EXERCISE AIM
Render the data below as a JSON list of strings, one string per line, with blank lines omitted and the pictures left out.

RECORD LIST
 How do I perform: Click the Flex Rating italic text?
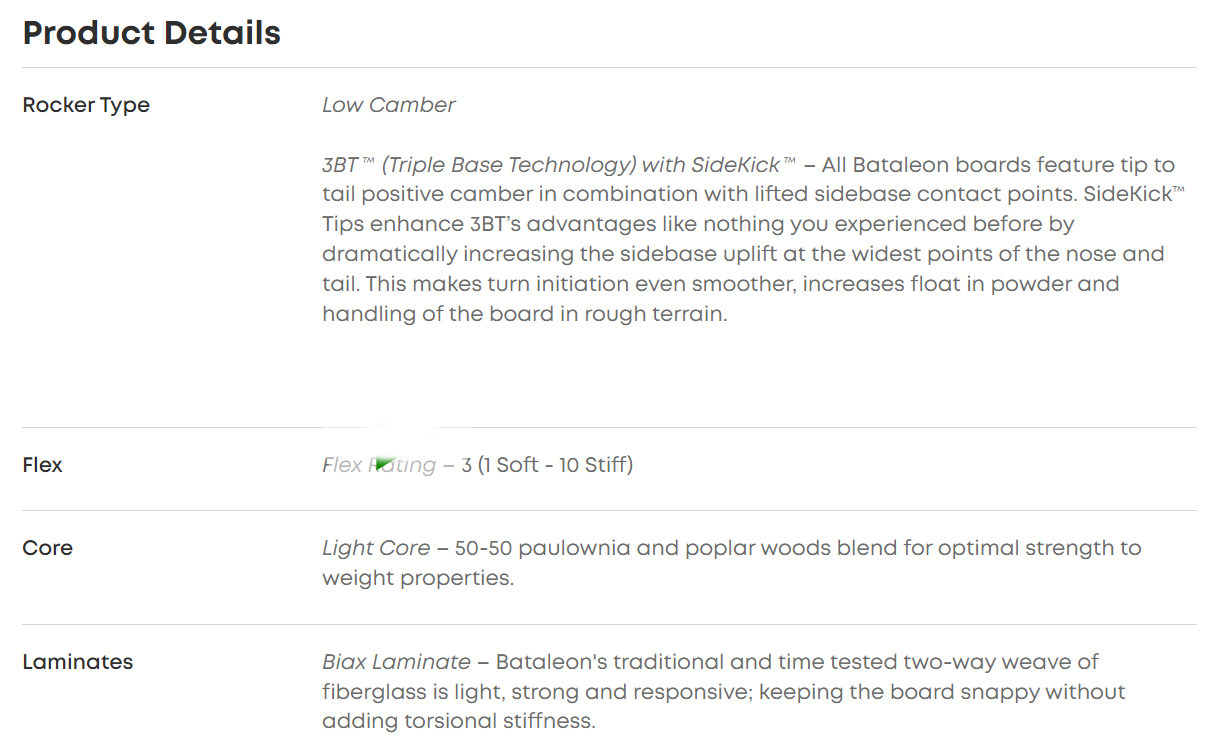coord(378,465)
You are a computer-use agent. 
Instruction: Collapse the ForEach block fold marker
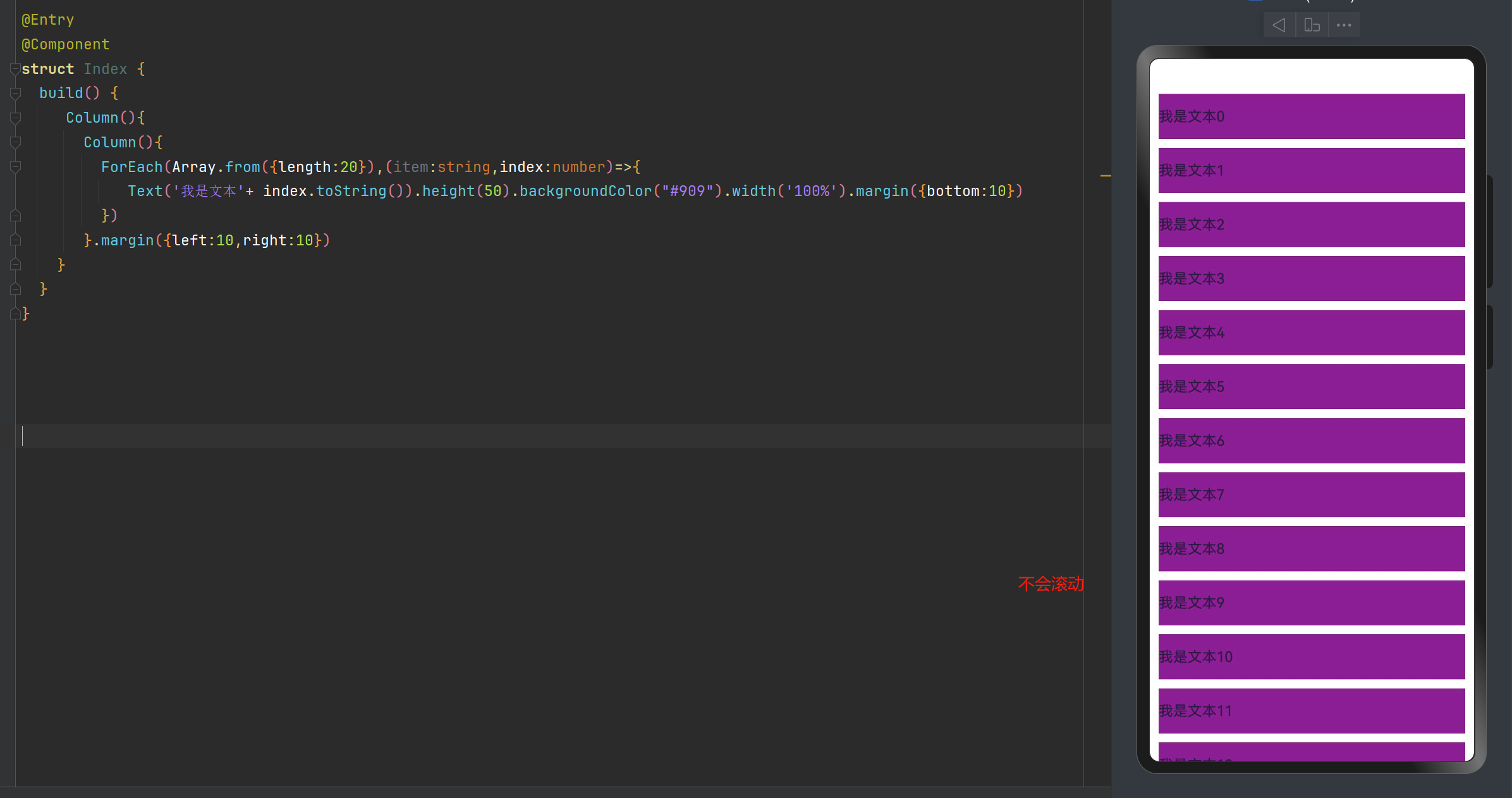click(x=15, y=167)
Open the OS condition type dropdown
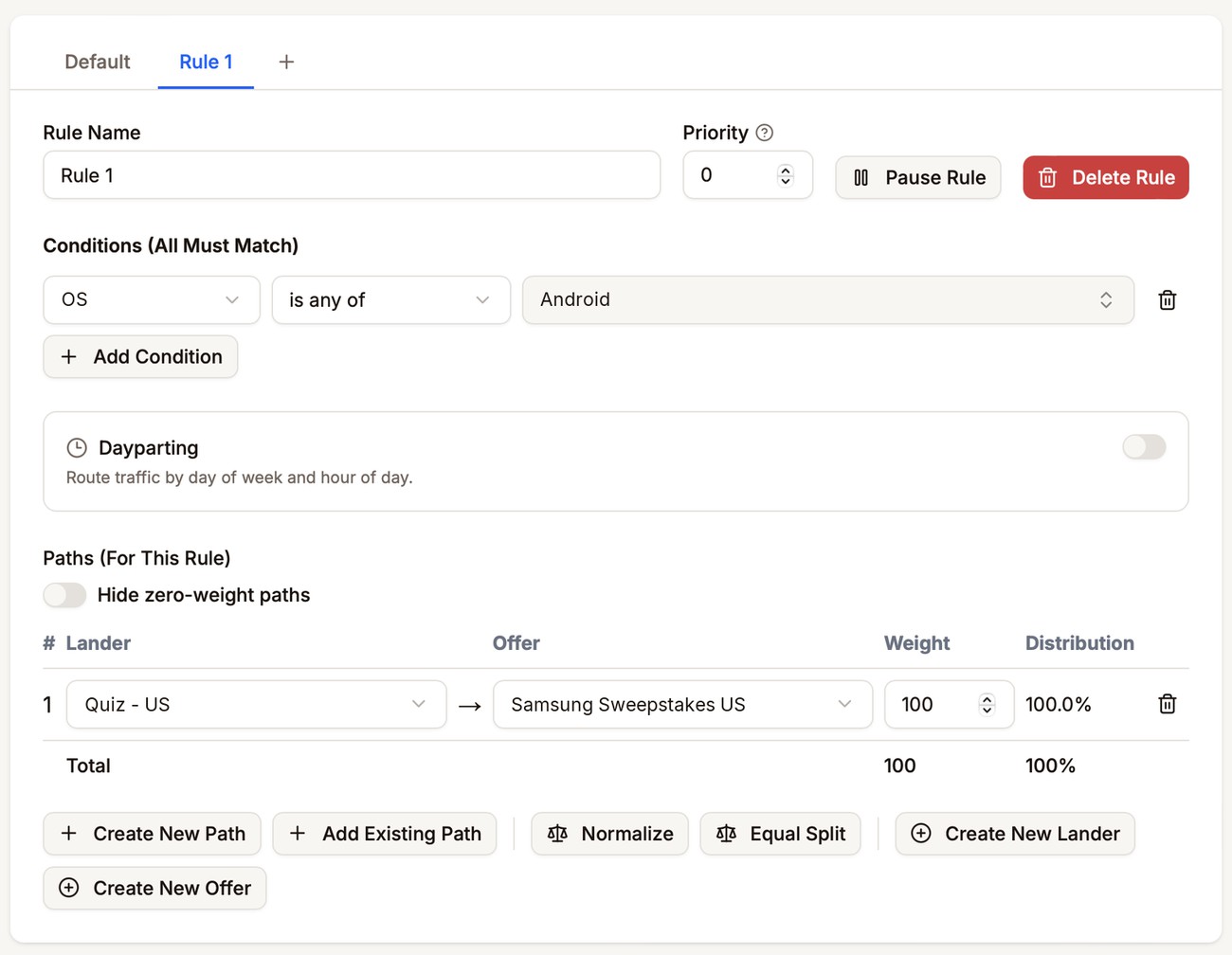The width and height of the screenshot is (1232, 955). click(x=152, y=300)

EXERCISE RESPONSE
[
  " How do I perform: Click the Flex Rating italic text?",
  "coord(378,465)",
  "You are a computer-use agent. ",
  "Instruction: Collapse the ForEach block fold marker",
  "click(x=15, y=167)",
  "Open the OS condition type dropdown",
  "The width and height of the screenshot is (1232, 955). click(x=152, y=300)"
]